In simple words: Equivalent fractions are different ways to write the same amount. You can make them by multiplying the top and bottom of a fraction by the same number. For example, half a pizza is the same as two quarters of a pizza.

🎯 Exam Tip: Remember that you must multiply both the numerator and the denominator by the *exact same* non-zero number to keep the fraction equivalent.

 

Question 2. Check which are the equivalent fractions of the following?
(i) \( \frac{5}{10} \) and \( \frac{1}{2} \)
(ii) \( \frac{3}{7} \) and \( \frac{11}{13} \)
Answer: To check if two fractions are equivalent, you can either simplify both fractions to their lowest terms or use cross-multiplication. If the simplified forms are the same, or the cross-products are equal, then the fractions are equivalent.
(i) For \( \frac{5}{10} \) and \( \frac{1}{2} \):
Simplify \( \frac{5}{10} \): Divide both numerator and denominator by their greatest common divisor, which is 5.
\( \frac{5 \div 5}{10 \div 5} = \frac{1}{2} \)
Since \( \frac{1}{2} \) is equal to \( \frac{1}{2} \), these fractions are equivalent.
(ii) For \( \frac{3}{7} \) and \( \frac{11}{13} \):
Use cross-multiplication: Multiply the numerator of the first fraction by the denominator of the second, and vice-versa.
\( 3 \times 13 = 39 \)
\( 7 \times 11 = 77 \)
Since \( 39 \ne 77 \), the cross-products are not equal, so these fractions are not equivalent. You can also see that \( \frac{3}{7} \) (approximately 0.42) is much smaller than \( \frac{11}{13} \) (approximately 0.84), confirming they are different.
In simple words: To see if two fractions are the same, you can simplify them until they can't be simplified anymore. If they end up being the same simple fraction, then they are equivalent. Another way is to multiply the top of one by the bottom of the other, and if those two results are equal, the fractions are equivalent.
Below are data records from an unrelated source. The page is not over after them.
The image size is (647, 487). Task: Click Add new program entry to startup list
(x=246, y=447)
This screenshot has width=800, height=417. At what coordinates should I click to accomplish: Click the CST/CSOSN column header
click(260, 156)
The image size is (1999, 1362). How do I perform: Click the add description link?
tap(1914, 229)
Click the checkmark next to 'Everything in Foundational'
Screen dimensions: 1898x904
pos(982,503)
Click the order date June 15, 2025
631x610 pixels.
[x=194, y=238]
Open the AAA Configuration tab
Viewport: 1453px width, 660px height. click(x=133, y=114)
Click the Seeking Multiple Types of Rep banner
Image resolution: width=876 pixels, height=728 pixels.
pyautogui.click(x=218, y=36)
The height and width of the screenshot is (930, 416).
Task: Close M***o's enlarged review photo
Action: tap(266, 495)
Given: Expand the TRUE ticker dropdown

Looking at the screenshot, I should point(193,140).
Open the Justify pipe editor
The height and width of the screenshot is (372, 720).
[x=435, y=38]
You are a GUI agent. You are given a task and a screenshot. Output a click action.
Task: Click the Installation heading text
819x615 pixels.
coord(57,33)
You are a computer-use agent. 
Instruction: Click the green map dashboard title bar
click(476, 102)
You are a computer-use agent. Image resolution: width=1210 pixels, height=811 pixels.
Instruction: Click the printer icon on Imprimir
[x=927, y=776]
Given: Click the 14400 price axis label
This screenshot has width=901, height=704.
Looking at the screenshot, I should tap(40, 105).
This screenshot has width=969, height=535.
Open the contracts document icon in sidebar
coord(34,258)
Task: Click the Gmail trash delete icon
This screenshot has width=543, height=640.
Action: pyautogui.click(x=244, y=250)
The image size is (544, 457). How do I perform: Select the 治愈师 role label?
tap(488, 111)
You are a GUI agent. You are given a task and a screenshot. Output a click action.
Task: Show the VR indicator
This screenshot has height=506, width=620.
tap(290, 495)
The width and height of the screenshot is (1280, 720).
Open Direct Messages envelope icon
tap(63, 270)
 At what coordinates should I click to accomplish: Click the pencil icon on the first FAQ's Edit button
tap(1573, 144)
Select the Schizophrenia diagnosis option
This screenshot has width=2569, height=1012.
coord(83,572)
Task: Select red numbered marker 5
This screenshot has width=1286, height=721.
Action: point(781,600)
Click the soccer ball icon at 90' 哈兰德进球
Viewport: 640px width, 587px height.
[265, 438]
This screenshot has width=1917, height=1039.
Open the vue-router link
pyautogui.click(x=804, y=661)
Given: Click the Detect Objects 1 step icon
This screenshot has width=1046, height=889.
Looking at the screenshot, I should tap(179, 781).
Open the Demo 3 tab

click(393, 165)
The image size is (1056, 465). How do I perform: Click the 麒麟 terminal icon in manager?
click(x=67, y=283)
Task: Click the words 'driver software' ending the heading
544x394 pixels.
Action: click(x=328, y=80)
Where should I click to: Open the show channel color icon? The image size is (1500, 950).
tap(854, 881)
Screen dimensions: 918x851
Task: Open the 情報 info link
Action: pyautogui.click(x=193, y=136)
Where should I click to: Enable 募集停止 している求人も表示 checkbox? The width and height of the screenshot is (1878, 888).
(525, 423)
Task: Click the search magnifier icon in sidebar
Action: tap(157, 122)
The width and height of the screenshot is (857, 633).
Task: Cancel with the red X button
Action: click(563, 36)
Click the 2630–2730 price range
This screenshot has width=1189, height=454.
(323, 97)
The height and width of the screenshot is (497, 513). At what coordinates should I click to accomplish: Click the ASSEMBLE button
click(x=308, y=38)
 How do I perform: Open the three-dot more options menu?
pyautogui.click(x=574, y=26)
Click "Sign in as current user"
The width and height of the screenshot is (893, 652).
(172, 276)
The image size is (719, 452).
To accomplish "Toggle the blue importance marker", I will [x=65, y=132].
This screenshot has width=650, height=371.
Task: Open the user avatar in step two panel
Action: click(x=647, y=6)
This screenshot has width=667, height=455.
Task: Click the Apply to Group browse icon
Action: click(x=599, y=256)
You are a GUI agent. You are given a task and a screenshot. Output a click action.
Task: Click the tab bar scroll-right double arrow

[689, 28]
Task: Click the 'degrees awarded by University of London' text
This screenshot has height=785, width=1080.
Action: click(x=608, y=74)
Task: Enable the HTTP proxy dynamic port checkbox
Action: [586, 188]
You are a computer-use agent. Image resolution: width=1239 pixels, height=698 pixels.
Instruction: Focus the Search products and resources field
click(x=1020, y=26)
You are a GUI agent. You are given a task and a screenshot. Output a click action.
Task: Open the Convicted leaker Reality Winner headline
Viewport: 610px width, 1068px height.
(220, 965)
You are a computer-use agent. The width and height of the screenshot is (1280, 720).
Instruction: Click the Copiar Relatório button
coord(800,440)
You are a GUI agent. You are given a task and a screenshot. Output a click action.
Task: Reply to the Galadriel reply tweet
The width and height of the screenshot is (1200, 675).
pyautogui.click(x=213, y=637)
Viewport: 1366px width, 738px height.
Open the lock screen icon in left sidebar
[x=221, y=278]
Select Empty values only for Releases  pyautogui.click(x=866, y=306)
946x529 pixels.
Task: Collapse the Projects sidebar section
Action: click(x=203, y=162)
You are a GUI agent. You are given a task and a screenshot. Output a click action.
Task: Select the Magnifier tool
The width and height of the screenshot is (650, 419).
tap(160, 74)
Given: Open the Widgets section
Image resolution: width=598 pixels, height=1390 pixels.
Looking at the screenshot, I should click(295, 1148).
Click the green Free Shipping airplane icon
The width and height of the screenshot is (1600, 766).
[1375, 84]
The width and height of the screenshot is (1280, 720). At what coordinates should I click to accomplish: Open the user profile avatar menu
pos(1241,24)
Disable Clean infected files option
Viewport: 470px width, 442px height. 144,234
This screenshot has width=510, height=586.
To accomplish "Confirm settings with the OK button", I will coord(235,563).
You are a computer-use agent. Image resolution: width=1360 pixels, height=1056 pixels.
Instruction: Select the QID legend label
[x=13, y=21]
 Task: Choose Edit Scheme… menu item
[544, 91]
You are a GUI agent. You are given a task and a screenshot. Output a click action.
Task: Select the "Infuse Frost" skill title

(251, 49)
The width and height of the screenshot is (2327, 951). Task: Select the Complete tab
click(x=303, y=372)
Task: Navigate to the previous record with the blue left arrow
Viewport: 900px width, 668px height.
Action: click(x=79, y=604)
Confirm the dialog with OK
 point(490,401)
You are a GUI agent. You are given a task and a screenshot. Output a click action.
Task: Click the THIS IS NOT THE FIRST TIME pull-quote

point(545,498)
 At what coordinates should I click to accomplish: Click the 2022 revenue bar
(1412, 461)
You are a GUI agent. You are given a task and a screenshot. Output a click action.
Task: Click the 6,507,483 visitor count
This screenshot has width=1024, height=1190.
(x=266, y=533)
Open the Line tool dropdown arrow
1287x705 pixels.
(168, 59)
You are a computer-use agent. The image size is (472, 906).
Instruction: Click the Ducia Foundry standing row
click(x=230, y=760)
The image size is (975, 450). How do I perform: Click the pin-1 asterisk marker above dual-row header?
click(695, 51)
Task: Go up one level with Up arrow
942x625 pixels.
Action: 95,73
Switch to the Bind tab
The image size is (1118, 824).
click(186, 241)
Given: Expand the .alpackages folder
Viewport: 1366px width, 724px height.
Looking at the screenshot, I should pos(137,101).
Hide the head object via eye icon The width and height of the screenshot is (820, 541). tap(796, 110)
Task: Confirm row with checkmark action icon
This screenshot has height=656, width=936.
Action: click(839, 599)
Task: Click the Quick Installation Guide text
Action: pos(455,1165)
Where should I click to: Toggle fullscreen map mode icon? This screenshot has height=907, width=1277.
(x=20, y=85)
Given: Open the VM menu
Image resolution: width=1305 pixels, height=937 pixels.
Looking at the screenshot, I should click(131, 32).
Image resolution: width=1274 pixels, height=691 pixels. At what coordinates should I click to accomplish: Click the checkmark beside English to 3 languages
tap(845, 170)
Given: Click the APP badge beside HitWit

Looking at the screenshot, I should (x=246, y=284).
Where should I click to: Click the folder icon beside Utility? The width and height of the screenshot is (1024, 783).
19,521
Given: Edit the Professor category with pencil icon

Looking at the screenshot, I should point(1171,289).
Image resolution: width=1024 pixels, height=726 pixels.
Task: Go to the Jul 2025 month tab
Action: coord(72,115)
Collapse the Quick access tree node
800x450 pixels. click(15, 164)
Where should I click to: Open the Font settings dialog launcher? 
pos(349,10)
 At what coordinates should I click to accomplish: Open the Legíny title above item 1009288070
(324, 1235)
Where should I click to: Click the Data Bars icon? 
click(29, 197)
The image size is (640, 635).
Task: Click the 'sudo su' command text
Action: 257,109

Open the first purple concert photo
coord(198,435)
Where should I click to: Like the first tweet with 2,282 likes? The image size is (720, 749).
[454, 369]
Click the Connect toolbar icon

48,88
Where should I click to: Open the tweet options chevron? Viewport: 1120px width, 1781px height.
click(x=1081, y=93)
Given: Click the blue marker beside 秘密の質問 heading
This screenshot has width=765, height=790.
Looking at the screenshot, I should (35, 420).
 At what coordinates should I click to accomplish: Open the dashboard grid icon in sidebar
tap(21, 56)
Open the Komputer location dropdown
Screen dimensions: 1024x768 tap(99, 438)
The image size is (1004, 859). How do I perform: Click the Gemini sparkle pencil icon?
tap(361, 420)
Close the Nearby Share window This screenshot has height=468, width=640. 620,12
🎯 Exam Tip: Cross-multiplication is a quick and reliable method to check for equivalence, especially with larger numbers or when simplification is not immediately obvious.

 

Question 1. Dolly get a \( \frac{1}{5} \) of the cake and Teenu gets \( \frac{1}{7} \) of the cake. Then who got the more cake?
Answer:
Dolly's share of cake \( = \frac{1}{5} \)
Teenu's share of cake \( = \frac{1}{7} \)
When comparing unit fractions (fractions with a numerator of 1), the fraction with the smaller denominator is greater. This is because when you divide something into fewer parts, each part is larger.
Since \( 5 < 7 \), it means that the fraction \( \frac{1}{5} \) is greater than \( \frac{1}{7} \).
Therefore, Dolly got more cake than Teenu. Each person gets one piece, so the person whose cake was cut into fewer pieces gets a larger portion.
In simple words: If two friends get a slice of cake, and the whole cake was cut into 5 pieces for one and 7 pieces for the other, the one who got a piece from the 5-piece cake got a bigger slice. So, Dolly got more cake.

🎯 Exam Tip: For unit fractions (where the numerator is 1), the smaller the denominator, the larger the fraction. This is a common concept in fraction comparison.

 

Question 2. Which fraction is greater?
(i) \( \frac{1}{3} \) and \( \frac{1}{5} \)
(ii) \( \frac{2}{5} \) and \( \frac{2}{7} \)
Answer: To find which fraction is greater, you can either convert them to a common denominator, convert them to decimals, or use cross-multiplication.
(i) For \( \frac{1}{3} \) and \( \frac{1}{5} \):
These are unit fractions (numerator is 1). When comparing unit fractions, the fraction with the smaller denominator is greater.
Since \( 3 < 5 \), therefore \( \frac{1}{3} > \frac{1}{5} \).
Alternatively, using cross-multiplication:
Multiply \( 1 \times 5 = 5 \)
Multiply \( 3 \times 1 = 3 \)
Since \( 5 > 3 \), then \( \frac{1}{3} > \frac{1}{5} \).
(ii) For \( \frac{2}{5} \) and \( \frac{2}{7} \):
These fractions have the same numerator (2). When comparing fractions with the same numerator, the fraction with the smaller denominator is greater.
Since \( 5 < 7 \), therefore \( \frac{2}{5} > \frac{2}{7} \).
Alternatively, using cross-multiplication:
Multiply \( 2 \times 7 = 14 \)
Multiply \( 5 \times 2 = 10 \)
Since \( 14 > 10 \), then \( \frac{2}{5} > \frac{2}{7} \). Fractions with common numerators indicate that fewer parts mean bigger portions when the quantity of parts taken is the same.
In simple words: To see which fraction is bigger, you can imagine sharing something. If the top numbers are the same, the fraction with the smaller bottom number is bigger because the item is divided into fewer, larger pieces. If the top numbers are different, you can multiply diagonally and compare those numbers.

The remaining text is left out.